What is required
Omit all pictures. Quote the lines from the one with "The image size" through the end of the listing below, exactly as they appear.
━━━━━ Input for this task
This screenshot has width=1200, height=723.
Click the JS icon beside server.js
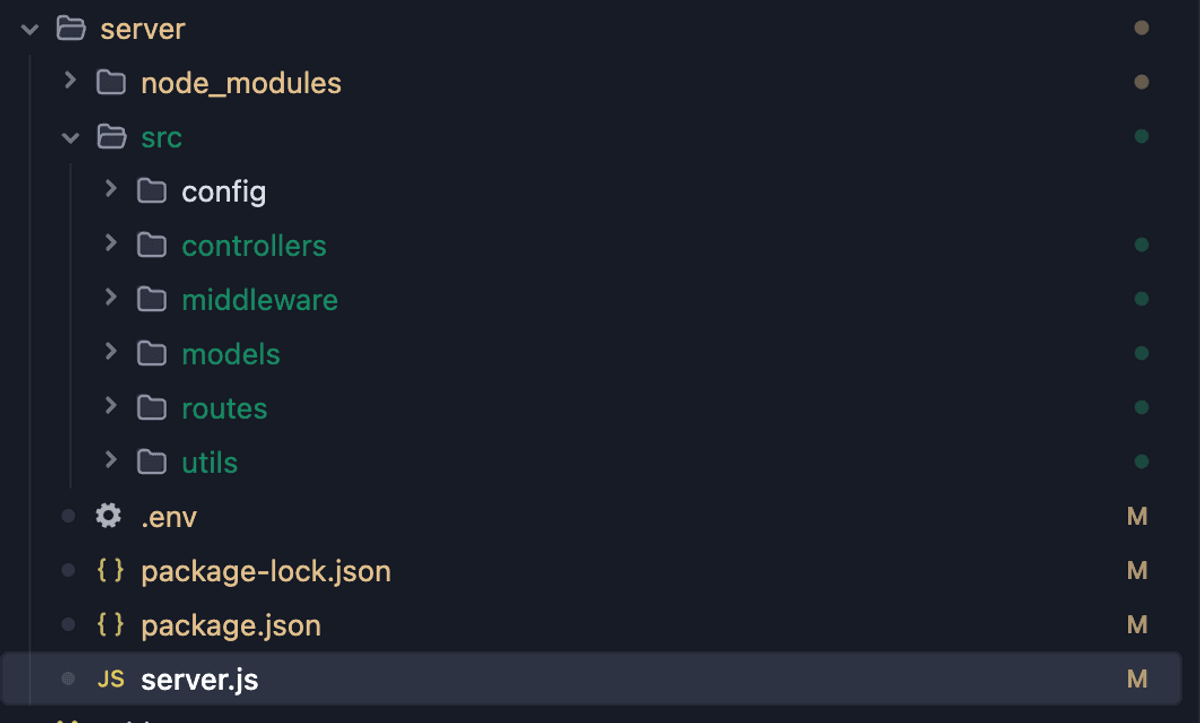(110, 680)
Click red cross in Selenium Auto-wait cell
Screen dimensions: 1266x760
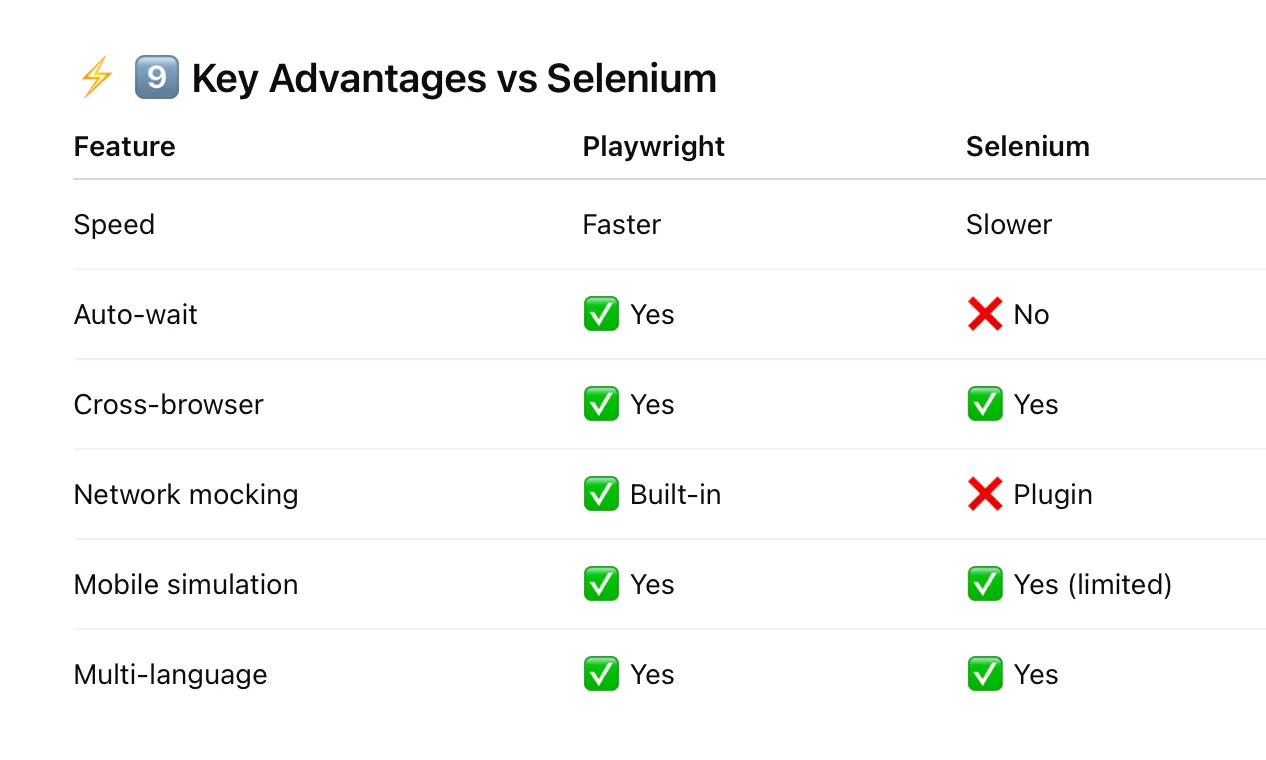pos(985,314)
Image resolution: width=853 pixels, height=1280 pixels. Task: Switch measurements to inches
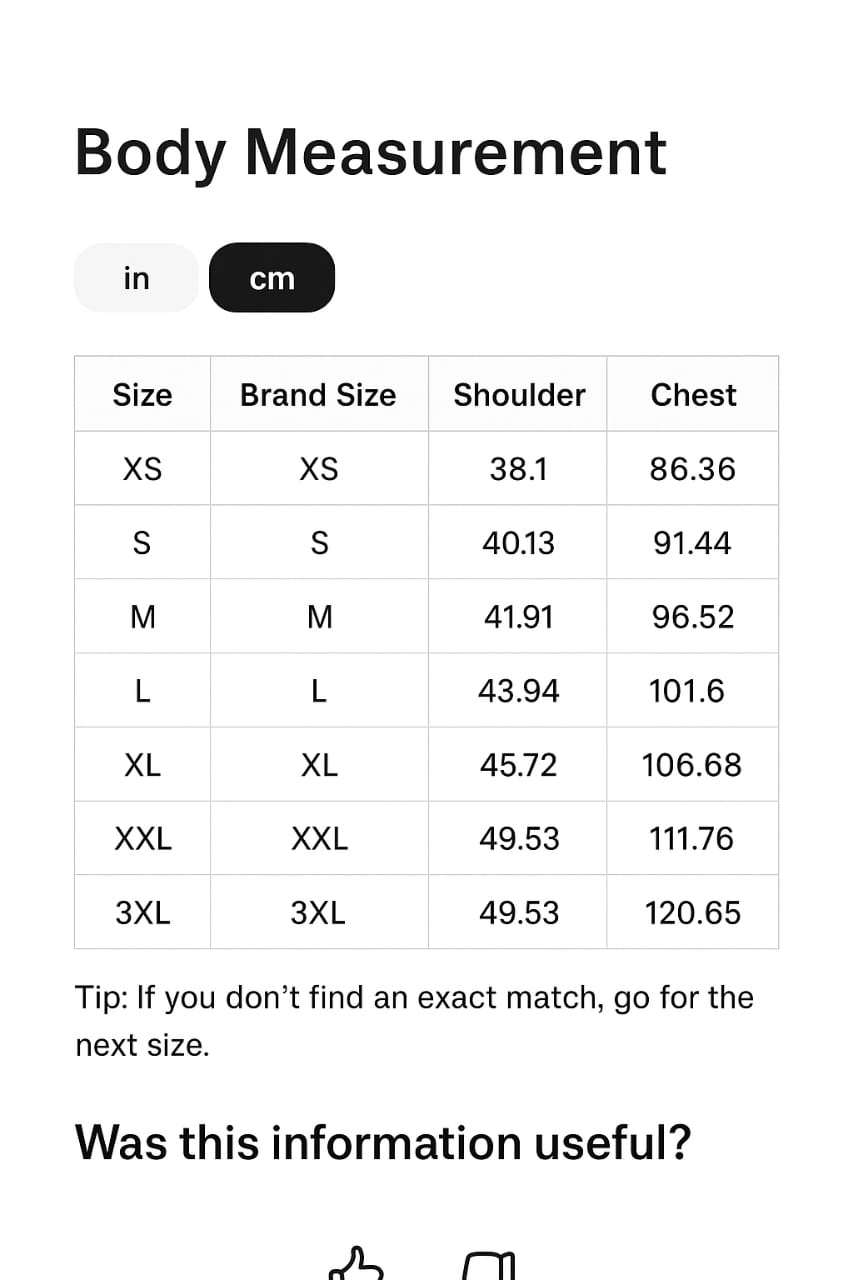[135, 277]
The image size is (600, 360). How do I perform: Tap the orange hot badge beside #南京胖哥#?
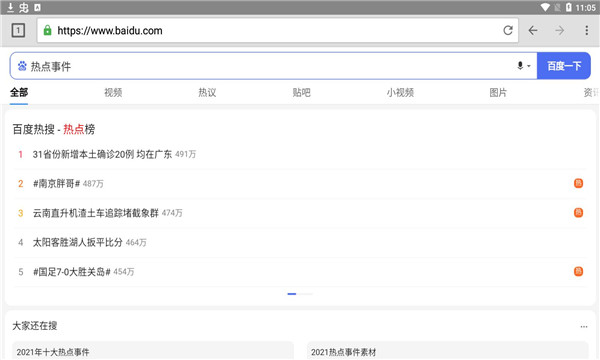[x=578, y=183]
━━━━━━━━━━
Exercise output
The image size is (600, 360). How do I perform: Tap the orange hot badge beside #南京胖哥#?
[x=578, y=183]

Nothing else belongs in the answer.